Provided entries:
* * * * *

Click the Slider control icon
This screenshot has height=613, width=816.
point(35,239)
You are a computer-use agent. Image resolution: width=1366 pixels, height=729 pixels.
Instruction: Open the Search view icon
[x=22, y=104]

* * * * *

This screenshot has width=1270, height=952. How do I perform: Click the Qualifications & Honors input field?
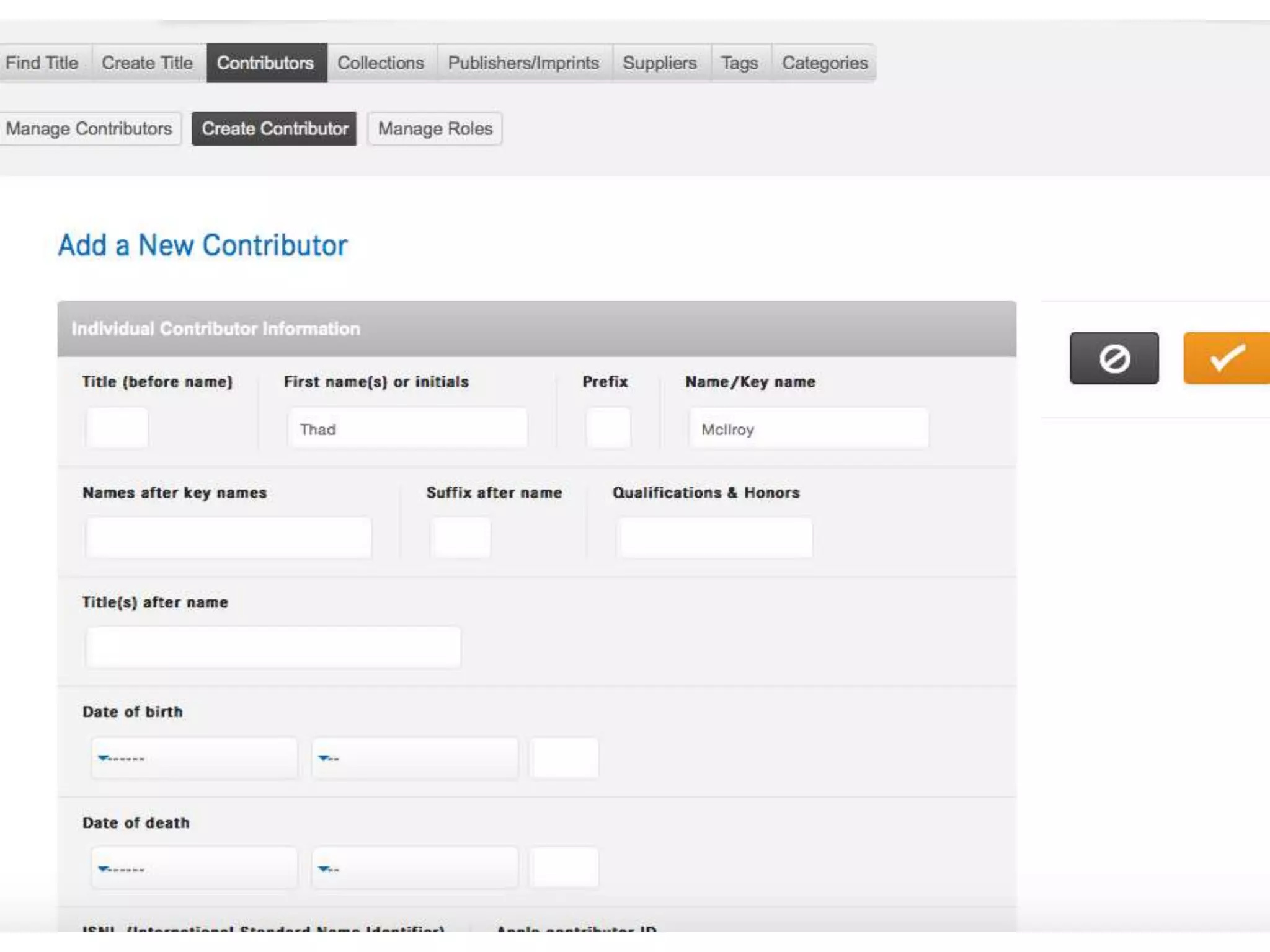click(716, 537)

* * * * *

Aim:
Convert the lines of the material from the line containing "You are a computer-use" through the line containing "[x=22, y=104]", inclusive, into a JSON list of strings with one string per line and blank lines omitted.

Solution for this problem:
[
  "You are a computer-use agent. Image resolution: width=1366 pixels, height=729 pixels.",
  "Instruction: Open the Search view icon",
  "[x=22, y=104]"
]